■ Detalhes do problema
Responda com base no texto sobre as manifestações de rua:
(a) Qual bandeira as manifestações atuais têm em comum com as Jornadas de Junho?
(b) Que movimento conduziu as manifestações de São Paulo?
(c) Em Pernambuco, quem entrou em greve?

O País está vivendo uma explosão de manifestações de rua, que contrastam fortemente com as que caracterizaram as Jornadas de Junho. As atuais nada têm de autônomas, independentes, voltadas para uma noção do bem comum, embora esta fosse tomada de forma vaga. Ao contrário, elas se caracterizam pelo controle, são todas oriundas daquilo que se pode considerar como movimentos sociais organizados. O brilho da autonomia está sendo suplantado pela heteronomia.

Logo, qualquer termo de comparação tende a ofuscar o que está realmente em causa. Em comum, têm só a bandeira contra a Copa, pela simples razão de ser uma bandeira que havia sido encampada pelas ruas brasileiras. Cessa aí o que têm em comum.

Note-se que as manifestações de São Paulo foram conduzidas pelo Movimento dos Trabalhadores Sem-Teto (MTST), que nada mais é do que um braço do MST. Historicamente, esse dito movimento social está umbilicalmente ligado ao PT. Foi, inclusive, acolhido pela presidente da República quando da invasão de uma área urbana próxima ao Itaquerão, um dos palcos da Copa do Mundo. Não faltaram, certamente, intermediários.

A invasão, ao contrário do que vinha sendo a regra do atual governo, deu lugar a um encontro com a presidente, que acabou por adotar um comportamento propriamente lulista. O jogo é perigoso, pois o acolhimento pode dar lugar ao transbordamento.

Ainda em São Paulo, há os protestos de professores municipais, tradicionalmente ligados ao PT, apesar de seu movimento estar dirigido contra uma administração municipal petista. Processo análogo ocorre com os rodoviários do Rio de Janeiro, infernizando a vida dos cariocas, que têm o seu direito de ir e vir simplesmente negado. Em Pernambuco, são policiais militares que entram em greve, desobedecendo flagrante e acintosamente a uma decisão da Justiça do Trabalho que considerou a greve ilegal.

Observe-se, nesses casos, que são ações corporativas, fortemente organizadas, oriundas de demandas sindicais, que foram tradicionalmente veiculadas pelo PT e, atualmente, por grupos mais à esquerda que não mais se reconhecem no atual governo. Estão fazendo um jogo de cena, aproveitando-se da oportunidade da Copa para terem as suas reivindicações atendidas. Ocorre que esta rua não é mais a mesma do ano passado!

■ Material fornecido

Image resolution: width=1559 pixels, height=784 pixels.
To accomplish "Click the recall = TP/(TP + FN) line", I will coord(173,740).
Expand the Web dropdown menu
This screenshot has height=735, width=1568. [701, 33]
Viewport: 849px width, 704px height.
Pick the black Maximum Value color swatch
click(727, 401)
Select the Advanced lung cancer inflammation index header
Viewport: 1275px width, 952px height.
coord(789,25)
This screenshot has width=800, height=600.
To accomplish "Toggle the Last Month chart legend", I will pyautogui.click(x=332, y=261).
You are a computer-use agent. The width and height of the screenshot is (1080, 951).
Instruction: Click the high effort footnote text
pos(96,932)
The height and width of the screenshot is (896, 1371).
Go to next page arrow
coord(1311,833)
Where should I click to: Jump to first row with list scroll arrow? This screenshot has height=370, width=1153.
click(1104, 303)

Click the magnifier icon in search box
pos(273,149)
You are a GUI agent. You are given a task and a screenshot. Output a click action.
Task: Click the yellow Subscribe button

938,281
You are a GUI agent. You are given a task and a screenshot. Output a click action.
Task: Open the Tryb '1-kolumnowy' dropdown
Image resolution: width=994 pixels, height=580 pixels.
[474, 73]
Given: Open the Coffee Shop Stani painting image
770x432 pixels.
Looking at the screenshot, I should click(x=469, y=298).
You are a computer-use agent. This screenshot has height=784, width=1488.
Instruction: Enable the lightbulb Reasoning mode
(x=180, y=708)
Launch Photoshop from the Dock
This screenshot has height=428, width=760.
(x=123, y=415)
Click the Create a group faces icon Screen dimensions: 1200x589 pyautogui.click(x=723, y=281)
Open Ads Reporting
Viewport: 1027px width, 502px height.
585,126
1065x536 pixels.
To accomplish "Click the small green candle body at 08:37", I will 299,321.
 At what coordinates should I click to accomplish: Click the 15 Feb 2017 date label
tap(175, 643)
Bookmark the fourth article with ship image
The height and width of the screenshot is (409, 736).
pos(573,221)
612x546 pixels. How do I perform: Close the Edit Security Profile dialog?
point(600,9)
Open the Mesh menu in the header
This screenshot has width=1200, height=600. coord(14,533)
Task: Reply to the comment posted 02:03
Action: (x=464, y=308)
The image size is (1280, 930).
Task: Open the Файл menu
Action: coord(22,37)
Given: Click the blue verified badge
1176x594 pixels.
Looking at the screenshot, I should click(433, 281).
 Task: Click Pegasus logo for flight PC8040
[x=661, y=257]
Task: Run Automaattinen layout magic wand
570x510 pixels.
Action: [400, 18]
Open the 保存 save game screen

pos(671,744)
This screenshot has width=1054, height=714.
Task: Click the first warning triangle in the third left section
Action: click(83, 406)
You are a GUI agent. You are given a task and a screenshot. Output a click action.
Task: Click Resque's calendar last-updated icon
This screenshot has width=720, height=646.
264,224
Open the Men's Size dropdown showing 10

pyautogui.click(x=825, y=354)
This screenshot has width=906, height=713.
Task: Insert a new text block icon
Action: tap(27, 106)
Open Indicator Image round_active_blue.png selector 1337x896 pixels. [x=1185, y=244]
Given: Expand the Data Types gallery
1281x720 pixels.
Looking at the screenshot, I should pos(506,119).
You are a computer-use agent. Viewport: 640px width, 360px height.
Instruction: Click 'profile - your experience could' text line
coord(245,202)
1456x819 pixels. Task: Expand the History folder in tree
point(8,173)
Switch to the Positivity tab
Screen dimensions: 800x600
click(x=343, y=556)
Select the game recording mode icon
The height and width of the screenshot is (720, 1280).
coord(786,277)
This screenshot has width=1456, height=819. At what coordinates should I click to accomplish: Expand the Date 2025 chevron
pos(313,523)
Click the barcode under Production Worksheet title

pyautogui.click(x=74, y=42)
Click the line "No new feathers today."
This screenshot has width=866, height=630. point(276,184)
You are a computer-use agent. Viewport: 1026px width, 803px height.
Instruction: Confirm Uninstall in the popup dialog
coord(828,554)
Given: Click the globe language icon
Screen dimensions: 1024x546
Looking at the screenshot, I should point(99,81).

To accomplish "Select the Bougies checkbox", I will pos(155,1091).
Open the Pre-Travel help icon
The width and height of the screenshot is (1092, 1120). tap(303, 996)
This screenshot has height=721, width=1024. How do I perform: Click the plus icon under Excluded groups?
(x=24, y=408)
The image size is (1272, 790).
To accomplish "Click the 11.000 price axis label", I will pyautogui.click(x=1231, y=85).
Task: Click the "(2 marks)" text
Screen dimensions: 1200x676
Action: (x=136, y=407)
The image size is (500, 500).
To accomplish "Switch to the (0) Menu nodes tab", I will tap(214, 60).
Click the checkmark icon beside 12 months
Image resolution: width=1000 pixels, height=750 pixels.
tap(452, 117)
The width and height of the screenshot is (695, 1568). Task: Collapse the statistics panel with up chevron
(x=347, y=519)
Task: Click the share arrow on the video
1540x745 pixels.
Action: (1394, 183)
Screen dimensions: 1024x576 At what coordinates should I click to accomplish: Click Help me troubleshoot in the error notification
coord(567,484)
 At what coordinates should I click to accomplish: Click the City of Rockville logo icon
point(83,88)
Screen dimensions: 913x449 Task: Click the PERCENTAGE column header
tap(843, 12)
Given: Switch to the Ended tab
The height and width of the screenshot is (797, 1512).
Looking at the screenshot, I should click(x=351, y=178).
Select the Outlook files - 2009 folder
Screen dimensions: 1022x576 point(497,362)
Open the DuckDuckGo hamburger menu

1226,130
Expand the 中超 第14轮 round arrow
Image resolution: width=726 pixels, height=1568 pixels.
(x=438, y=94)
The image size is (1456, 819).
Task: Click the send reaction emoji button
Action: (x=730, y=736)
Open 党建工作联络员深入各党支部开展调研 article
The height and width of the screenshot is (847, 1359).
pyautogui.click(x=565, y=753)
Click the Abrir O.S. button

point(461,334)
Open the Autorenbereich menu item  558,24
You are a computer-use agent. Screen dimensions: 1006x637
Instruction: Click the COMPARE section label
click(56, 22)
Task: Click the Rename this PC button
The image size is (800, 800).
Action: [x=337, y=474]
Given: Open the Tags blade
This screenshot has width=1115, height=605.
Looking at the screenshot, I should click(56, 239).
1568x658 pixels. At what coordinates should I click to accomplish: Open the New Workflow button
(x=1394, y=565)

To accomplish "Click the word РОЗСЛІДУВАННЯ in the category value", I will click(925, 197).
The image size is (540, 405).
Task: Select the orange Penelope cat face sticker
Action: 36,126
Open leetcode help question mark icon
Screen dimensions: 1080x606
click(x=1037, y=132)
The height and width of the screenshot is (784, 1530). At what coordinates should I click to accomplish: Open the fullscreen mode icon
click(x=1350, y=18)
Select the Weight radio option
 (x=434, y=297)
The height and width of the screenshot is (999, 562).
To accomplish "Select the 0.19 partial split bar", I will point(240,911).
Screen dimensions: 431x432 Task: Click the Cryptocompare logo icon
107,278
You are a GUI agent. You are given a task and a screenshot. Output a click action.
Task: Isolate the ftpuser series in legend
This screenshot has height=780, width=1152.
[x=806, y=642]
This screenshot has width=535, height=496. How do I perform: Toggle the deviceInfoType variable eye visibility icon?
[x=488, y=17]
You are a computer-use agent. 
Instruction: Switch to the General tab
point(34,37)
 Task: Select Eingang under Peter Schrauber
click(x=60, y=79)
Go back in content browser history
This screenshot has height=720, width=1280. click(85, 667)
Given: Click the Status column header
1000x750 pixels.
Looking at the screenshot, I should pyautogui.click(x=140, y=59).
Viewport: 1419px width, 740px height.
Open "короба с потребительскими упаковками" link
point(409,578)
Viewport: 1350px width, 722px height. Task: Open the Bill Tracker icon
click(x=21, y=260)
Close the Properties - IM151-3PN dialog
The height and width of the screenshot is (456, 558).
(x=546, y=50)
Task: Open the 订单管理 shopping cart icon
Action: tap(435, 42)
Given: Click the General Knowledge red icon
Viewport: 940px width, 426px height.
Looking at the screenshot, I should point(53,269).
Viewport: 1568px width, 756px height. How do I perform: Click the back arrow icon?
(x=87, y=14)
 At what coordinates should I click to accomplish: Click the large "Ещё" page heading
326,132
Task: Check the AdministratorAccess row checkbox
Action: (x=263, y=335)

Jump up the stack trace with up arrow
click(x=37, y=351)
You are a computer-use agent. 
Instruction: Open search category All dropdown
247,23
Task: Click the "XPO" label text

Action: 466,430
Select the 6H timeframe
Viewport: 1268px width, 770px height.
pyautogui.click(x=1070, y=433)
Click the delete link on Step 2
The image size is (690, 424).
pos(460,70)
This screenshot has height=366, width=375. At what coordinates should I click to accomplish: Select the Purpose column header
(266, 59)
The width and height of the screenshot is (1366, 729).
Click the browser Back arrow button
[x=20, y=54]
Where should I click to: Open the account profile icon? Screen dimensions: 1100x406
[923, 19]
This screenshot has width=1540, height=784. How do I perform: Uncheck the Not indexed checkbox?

■ Resultado da tarefa
(a) A bandeira contra a Copa.
(b) O Movimento dos Trabalhadores Sem-Teto (MTST).
(c) Os policiais militares.